## Activity 1:
Quote the forum thread on judo ranks word for word, from "# Judo rank" through "or competiton experience?", inclusive.
## Activity 2:
For each statement below, decide whether the forum thread on judo ranks agrees with it. Give yes or no and quote the words from the thread that decide it.
(a) The first through third Kyu ranks are typically brown.
(b) Judo promotion is based only on tournament results.
(c) Juniors always wear the same Kyu colors as adults.
## Activity 3:
Carry on the forum thread about judo ranks from the point where it stops.

## Supplied passage:
# Judo rank system?



## Ceicei (Jun 7, 2004)

Does judo have a rank system? If so, is there a color rank (similar to karate)?  If yes, how does the color rank go?  How does a person studying judo earn rank?  Is it earned by testing or competiton experience?

- Ceicei


----------



## Old Fat Kenpoka (Jun 7, 2004)

Ceicei:

Here is a link to the belt rank page on Judoinfo.com.  This is a really great website.

http://www.judoinfo.com/obi.htm

Basically, each country's Judo association has some freedom for belt colorings in the Kyu ranks.  The Judo associations in each country also have some freedom.  Typically, 1-3 Kyu is Brown.  Below 3rd Kyu, there is a lot of variety.  It is also common to have different Kyu colors for Juniors.
Promotion can be tournament based, or based on other criteria.

Here is a link to how one of the local clubs does it...

## Data for analysis:
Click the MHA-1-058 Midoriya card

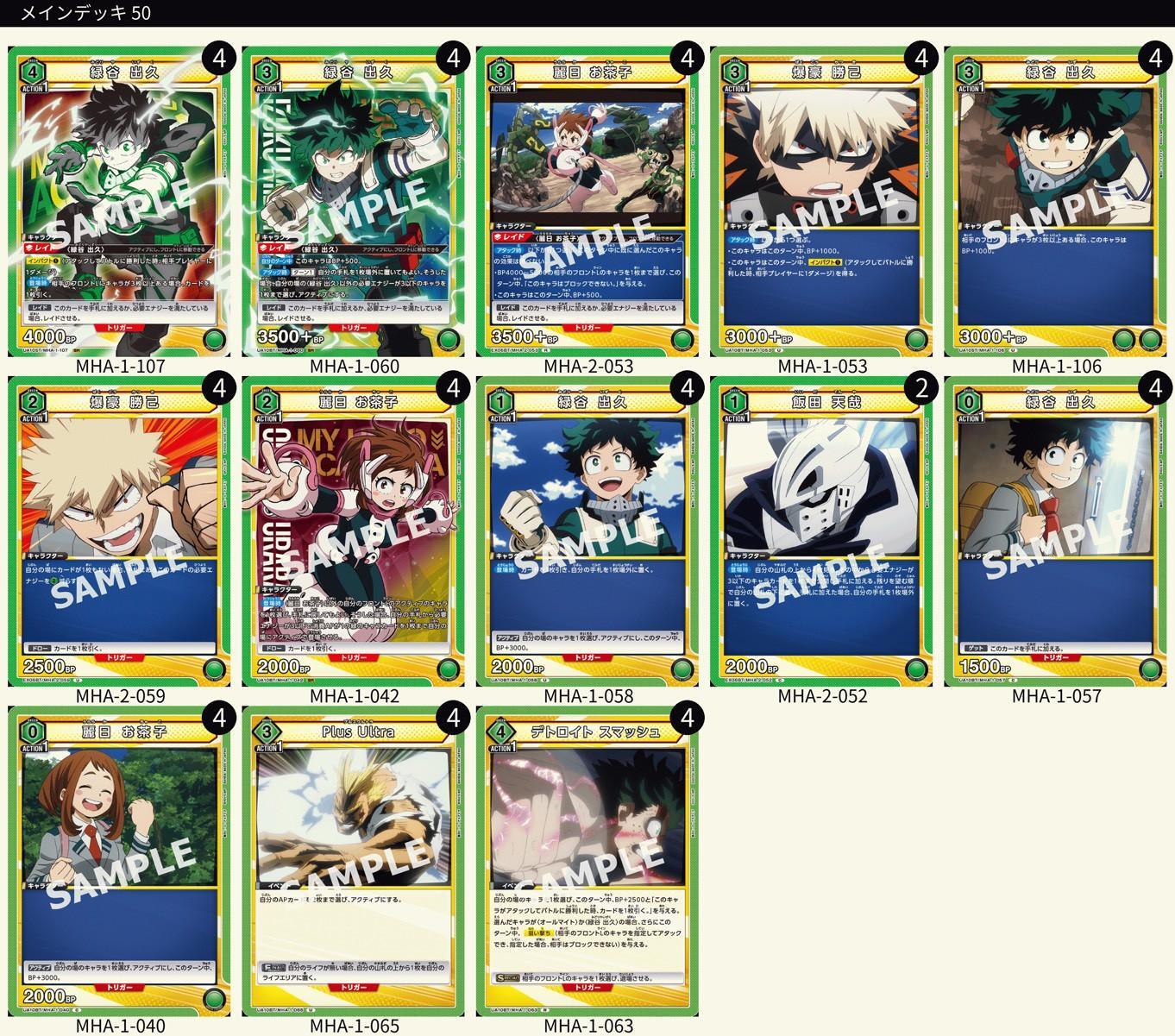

...

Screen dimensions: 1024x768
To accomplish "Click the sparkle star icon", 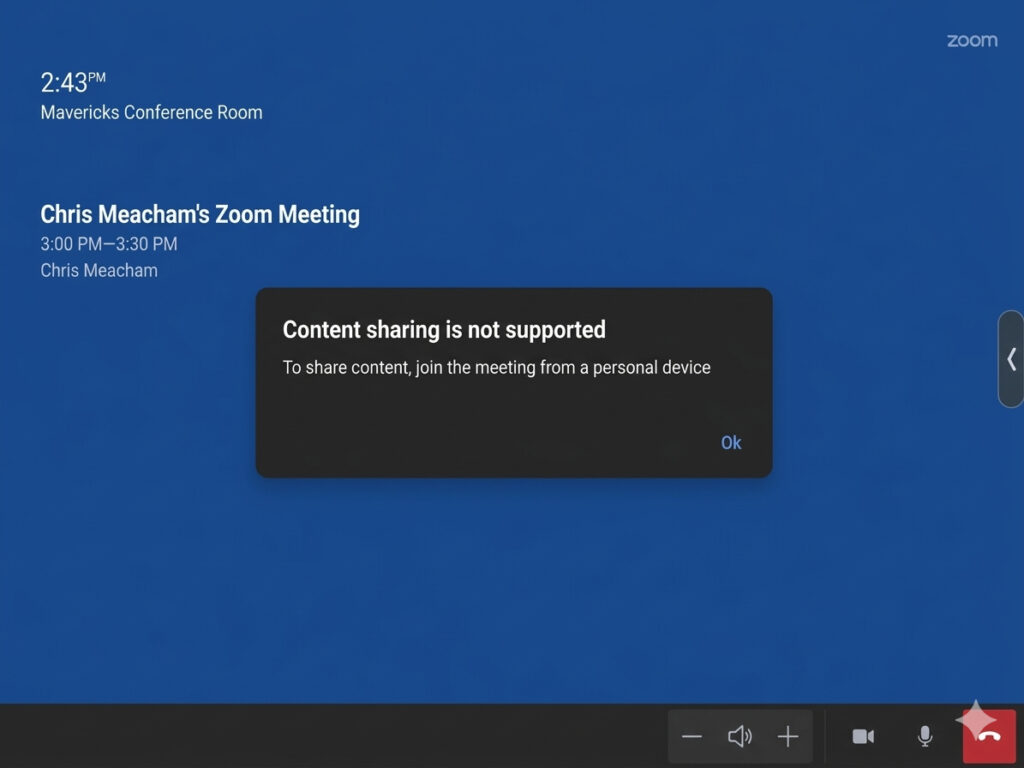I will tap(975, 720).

## Task answer 1:
# Judo rank system?



## Ceicei (Jun 7, 2004)

Does judo have a rank system? If so, is there a color rank (similar to karate)?  If yes, how does the color rank go?  How does a person studying judo earn rank?  Is it earned by testing or competiton experience?

## Task answer 2:
(a) Yes: "Typically, 1-3 Kyu is Brown."
(b) No: "Promotion can be tournament based, or based on other criteria."
(c) No: "It is also common to have different Kyu colors for Juniors."

## Task answer 3:
http://judoka.best.vwh.net/sjb/RankDefine.htm
Follow the links on this page to see promotion criteria for competitors and for non competitors.


----------



## arnisador (Jun 7, 2004)

In fact, the modern belt system and kyu/dan ranking system was _invented_ for Judo, by its founder. Every other system that uses colored belts and a kyu/dan type of ranking is indebted to Judo!


----------



## Ceicei (Jun 7, 2004)

Thank you for the link. I had been there previously, but it wasn't really clear-cut in what color order judo uses. I understand there is 6 kyu, but only 5 colors are mentioned (blue, yellow, orange, green, purple, so is that the order? Is it only for juniors or adults?) It gave a lot of history/background though and elaborated a lot on two color system (white & black). It did say the judokas had to learn certain things before moving up through the ranks, but doesn't specify whether its through testing of their knowledge or if simply upon learning and using them in a competitive environment. I do know that some judo schools are sports oriented.

Basically, I was hoping for some more direct answers.

- Ceicei


----------



## Gaston (Jun 7, 2004)

Good evening 

I am glad you asked.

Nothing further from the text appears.